▸ Work item:
Below are lines of data; restate word for word those running from the line containing "Retweet the Khedira to Arsenal tweet" to the line containing "The width and height of the screenshot is (521, 354).", inclusive, and no others.

▸ Data for analysis:
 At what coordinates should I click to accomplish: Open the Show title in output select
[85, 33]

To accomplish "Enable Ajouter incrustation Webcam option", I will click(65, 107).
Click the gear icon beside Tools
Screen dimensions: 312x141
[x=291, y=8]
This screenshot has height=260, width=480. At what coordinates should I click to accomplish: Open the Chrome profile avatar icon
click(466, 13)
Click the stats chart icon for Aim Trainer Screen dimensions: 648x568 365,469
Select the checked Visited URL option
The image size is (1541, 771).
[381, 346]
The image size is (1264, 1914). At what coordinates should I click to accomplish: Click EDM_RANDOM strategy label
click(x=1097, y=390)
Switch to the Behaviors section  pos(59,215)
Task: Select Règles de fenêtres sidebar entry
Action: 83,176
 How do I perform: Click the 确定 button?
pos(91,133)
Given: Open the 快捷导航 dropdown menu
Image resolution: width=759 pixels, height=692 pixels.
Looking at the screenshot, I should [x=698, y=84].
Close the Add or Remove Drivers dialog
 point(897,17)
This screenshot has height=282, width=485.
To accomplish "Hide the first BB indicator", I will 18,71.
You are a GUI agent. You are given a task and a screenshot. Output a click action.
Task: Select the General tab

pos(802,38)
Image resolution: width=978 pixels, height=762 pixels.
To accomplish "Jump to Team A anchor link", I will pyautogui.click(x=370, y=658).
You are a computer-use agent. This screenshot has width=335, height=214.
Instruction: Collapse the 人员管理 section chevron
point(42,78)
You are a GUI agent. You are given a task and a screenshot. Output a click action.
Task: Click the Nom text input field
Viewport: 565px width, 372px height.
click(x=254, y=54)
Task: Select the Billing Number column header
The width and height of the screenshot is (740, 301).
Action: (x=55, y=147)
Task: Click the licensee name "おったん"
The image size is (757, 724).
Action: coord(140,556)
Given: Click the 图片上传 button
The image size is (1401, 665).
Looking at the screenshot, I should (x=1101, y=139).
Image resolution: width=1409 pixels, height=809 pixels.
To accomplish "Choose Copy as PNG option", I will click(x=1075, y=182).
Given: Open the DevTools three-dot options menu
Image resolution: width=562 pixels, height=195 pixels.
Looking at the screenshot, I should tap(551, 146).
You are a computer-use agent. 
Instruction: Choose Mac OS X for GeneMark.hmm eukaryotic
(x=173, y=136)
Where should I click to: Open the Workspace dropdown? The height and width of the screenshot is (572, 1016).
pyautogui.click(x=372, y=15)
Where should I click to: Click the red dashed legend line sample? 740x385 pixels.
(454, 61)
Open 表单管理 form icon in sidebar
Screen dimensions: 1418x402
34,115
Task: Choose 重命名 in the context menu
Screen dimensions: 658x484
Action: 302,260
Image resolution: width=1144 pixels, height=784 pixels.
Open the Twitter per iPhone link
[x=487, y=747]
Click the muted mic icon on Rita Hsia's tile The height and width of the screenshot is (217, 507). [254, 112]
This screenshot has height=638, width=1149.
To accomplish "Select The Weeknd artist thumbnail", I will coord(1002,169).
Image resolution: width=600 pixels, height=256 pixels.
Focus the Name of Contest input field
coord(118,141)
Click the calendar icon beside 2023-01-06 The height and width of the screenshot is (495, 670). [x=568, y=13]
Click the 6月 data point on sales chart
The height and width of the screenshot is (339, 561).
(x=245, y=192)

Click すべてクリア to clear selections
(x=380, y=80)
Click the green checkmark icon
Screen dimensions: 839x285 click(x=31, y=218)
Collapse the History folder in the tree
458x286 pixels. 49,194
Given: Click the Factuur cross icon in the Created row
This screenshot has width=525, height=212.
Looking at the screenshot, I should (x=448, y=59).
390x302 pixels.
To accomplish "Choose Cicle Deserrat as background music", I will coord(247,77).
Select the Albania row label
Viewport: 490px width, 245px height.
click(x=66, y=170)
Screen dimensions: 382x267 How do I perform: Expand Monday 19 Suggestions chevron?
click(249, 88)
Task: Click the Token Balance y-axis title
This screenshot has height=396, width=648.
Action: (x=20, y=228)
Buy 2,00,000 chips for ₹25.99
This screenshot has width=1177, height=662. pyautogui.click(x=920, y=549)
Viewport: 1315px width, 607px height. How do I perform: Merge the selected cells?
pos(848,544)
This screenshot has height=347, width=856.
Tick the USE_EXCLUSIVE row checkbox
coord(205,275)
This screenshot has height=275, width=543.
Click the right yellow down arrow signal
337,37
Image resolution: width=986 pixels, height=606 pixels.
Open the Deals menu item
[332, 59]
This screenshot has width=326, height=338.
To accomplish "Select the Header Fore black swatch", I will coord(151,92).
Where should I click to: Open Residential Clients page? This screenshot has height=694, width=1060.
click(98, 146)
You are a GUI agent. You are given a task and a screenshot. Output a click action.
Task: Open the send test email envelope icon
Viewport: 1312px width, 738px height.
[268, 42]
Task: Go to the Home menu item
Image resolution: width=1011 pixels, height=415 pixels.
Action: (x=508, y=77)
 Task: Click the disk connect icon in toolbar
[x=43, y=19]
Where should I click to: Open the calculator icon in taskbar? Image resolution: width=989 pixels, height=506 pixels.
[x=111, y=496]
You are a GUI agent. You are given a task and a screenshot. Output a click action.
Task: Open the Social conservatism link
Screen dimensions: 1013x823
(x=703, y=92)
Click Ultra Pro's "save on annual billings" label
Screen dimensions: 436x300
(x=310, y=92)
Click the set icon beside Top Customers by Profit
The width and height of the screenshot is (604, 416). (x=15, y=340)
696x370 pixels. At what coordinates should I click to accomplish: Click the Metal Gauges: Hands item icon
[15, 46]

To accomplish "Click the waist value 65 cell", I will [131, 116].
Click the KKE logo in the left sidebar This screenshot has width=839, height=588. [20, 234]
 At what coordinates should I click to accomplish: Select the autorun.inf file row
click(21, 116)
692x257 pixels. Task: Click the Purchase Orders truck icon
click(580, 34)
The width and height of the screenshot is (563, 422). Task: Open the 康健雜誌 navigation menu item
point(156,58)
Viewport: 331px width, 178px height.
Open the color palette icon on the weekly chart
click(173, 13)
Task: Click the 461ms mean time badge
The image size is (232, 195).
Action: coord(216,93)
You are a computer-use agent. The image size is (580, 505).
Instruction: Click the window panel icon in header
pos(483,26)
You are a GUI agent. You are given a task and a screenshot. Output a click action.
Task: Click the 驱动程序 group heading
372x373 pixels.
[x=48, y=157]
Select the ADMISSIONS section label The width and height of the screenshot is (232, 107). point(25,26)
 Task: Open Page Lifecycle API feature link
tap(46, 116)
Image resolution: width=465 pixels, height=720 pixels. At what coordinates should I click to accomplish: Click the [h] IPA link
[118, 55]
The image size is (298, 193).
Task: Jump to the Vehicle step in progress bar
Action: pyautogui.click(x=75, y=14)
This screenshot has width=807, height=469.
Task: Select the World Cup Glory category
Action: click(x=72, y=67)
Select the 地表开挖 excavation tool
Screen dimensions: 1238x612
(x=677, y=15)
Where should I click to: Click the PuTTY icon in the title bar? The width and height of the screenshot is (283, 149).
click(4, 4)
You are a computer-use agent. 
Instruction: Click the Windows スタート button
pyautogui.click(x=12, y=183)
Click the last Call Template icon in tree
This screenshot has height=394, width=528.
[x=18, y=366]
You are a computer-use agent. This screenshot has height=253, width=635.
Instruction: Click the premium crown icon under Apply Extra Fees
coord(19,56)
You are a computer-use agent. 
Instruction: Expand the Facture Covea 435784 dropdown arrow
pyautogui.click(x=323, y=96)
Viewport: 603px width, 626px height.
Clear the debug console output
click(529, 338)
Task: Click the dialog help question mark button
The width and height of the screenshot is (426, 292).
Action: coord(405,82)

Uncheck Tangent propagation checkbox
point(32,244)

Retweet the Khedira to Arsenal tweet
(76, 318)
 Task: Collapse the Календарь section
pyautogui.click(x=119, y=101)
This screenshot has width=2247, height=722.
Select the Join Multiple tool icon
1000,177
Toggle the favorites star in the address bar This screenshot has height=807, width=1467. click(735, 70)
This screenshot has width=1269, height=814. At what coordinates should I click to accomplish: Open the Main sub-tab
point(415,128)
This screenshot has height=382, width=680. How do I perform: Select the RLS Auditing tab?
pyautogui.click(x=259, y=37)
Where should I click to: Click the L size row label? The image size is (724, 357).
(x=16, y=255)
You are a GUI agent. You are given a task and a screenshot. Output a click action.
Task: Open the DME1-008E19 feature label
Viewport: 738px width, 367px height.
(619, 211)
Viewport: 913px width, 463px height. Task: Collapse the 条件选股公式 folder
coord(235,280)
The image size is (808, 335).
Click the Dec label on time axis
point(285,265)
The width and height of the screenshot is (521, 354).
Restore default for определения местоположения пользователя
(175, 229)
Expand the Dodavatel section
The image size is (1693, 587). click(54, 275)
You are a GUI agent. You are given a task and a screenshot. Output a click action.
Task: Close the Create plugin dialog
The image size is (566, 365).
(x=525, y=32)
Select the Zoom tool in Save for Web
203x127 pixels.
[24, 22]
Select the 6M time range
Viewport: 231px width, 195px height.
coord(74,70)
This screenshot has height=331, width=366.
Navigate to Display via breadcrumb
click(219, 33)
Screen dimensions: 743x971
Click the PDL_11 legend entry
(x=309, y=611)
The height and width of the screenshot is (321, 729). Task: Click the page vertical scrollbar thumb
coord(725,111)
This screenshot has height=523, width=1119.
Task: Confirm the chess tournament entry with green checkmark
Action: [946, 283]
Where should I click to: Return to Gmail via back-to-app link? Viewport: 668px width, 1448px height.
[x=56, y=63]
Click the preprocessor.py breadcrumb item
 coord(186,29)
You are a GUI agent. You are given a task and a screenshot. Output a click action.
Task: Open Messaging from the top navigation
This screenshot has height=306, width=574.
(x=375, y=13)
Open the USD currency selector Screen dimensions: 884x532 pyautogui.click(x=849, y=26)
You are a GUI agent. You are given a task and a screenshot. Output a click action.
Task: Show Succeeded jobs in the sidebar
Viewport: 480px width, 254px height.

▸ Worked solution:
Retweet the Khedira to Arsenal tweet
(76, 318)
 Task: Collapse the Календарь section
pyautogui.click(x=119, y=101)
This screenshot has width=2247, height=722.
Select the Join Multiple tool icon
1000,177
Toggle the favorites star in the address bar This screenshot has height=807, width=1467. click(735, 70)
This screenshot has width=1269, height=814. At what coordinates should I click to accomplish: Open the Main sub-tab
point(415,128)
This screenshot has height=382, width=680. How do I perform: Select the RLS Auditing tab?
pyautogui.click(x=259, y=37)
Where should I click to: Click the L size row label? The image size is (724, 357).
(x=16, y=255)
You are a GUI agent. You are given a task and a screenshot. Output a click action.
Task: Open the DME1-008E19 feature label
Viewport: 738px width, 367px height.
(619, 211)
Viewport: 913px width, 463px height. Task: Collapse the 条件选股公式 folder
coord(235,280)
The image size is (808, 335).
Click the Dec label on time axis
point(285,265)
The width and height of the screenshot is (521, 354).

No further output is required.